To help prevent tooth decay and periodontal (gum) disease, brush your teeth thoroughly twice a day. A fluoridated toothpaste that has the ADA seal of approval to remove plaque is recommended. Be sure to clean between your teeth daily with floss or inter-dental cleaners, and supplement with an anti-plaque/anti-gingivitis mouthrinse that has the ADA seal of approval. To learn how to brush and floss correctly, consult your dentist or hygienist.
Gingivitis, inflammation of the gums, is especially common during the second through the eighth month of pregnancy.
What about fluoride?
For women who take fluoride supplements during pregnancy, the expectation is that the additional fluoride will help their children form strong teeth. This may sound appealing, but the benefits of prenatal fluoride supplementation remains poorly studied and therefore quite controversial. Fluoride supplements will not necessarily aid in the process of enamel formation because fluoride works best when the teeth have fully formed and have erupted in the mouth. Fluoride changes the chemical bonds in the enamel of the erupted teeth to make it more cavity-resistant.

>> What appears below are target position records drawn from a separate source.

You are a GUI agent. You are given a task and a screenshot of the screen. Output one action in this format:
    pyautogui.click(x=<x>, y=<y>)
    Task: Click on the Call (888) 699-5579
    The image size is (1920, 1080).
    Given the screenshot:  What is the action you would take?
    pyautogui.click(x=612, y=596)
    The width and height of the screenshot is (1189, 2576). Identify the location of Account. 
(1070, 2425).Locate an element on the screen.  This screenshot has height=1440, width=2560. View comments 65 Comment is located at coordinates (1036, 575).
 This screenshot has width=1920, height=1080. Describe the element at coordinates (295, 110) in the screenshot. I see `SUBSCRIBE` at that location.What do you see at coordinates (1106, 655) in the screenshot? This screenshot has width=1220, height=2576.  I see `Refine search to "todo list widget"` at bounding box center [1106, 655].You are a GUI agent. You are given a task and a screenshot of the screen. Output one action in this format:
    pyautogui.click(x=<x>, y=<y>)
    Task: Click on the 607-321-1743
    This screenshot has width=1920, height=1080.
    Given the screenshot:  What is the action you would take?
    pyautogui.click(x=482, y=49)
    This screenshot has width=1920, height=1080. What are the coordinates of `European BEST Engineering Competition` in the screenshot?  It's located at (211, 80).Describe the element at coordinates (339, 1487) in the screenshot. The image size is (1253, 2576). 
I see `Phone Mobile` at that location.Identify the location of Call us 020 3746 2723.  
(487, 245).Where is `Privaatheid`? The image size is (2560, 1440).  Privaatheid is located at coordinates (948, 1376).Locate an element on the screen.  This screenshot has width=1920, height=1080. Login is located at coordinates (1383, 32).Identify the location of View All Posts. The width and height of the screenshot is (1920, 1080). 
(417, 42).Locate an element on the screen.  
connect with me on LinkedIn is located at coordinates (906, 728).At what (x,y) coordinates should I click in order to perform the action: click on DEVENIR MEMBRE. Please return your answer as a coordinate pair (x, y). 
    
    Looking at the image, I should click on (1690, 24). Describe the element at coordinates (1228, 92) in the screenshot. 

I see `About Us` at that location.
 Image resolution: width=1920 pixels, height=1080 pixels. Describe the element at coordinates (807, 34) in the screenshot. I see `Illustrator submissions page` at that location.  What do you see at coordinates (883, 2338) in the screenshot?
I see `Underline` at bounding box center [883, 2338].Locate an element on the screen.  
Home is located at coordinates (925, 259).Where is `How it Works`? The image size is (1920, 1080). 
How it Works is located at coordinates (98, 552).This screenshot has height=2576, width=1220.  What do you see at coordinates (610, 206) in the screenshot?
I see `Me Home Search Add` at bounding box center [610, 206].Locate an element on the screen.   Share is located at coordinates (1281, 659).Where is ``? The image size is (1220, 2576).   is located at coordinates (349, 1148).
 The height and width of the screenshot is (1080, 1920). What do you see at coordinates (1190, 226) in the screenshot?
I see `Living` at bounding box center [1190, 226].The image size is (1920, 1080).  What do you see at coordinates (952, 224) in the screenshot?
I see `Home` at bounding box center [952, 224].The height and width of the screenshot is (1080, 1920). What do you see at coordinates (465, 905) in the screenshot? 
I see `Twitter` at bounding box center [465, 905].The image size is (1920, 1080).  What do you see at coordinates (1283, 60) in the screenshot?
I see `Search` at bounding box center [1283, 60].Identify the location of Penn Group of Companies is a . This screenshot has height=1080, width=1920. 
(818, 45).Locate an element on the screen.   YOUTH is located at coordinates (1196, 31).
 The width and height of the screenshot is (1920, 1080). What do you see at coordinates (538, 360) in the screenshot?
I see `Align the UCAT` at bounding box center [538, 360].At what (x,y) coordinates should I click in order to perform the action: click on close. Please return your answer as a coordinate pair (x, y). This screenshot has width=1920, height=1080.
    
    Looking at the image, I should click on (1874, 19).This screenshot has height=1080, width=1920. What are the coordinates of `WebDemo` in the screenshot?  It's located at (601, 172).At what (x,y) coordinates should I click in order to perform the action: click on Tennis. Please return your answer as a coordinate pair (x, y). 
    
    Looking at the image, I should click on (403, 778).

Due to the fact that prenatal fluoride supplementation remains poorly studied, there are many unanswered questions. Therefore, indications for prenatal fluoride supplementation have not been established. More research is needed to determine the advantages, if any, and the dosage levels for prenatal fluoride supplementation.
Does pregnancy affect my gums?
During pregnancy, your body's hormone levels rise considerably. Gingivitis, inflammation of the gums, is especially common during the second through the eighth month of pregnancy. This may cause red, puffy or tender gums that tend to bleed when you brush. This sensitivity is an exaggerated response to bacterial plaque and is caused by an increased level of the hormone progesterone in your system which is normal during pregnancy. Occasionally, overgrowths of gum tissue, called “pregnancy tumors,” appear on the gums during the second trimester. These non-cancerous localized growths or swellings are usually found between the teeth and are believed to be related to excess plaque. Hence, it's especially important to maintain a high level of oral hygiene during pregnancy. Studies have suggested that pregnant women who have severe periodontal (gum) disease may be at a higher risk for preterm birth and low birth weight. If you notice any changes in your mouth during your pregnancy, please consult your dentist.
Hope you have a safe pregnancy and an easy delivery!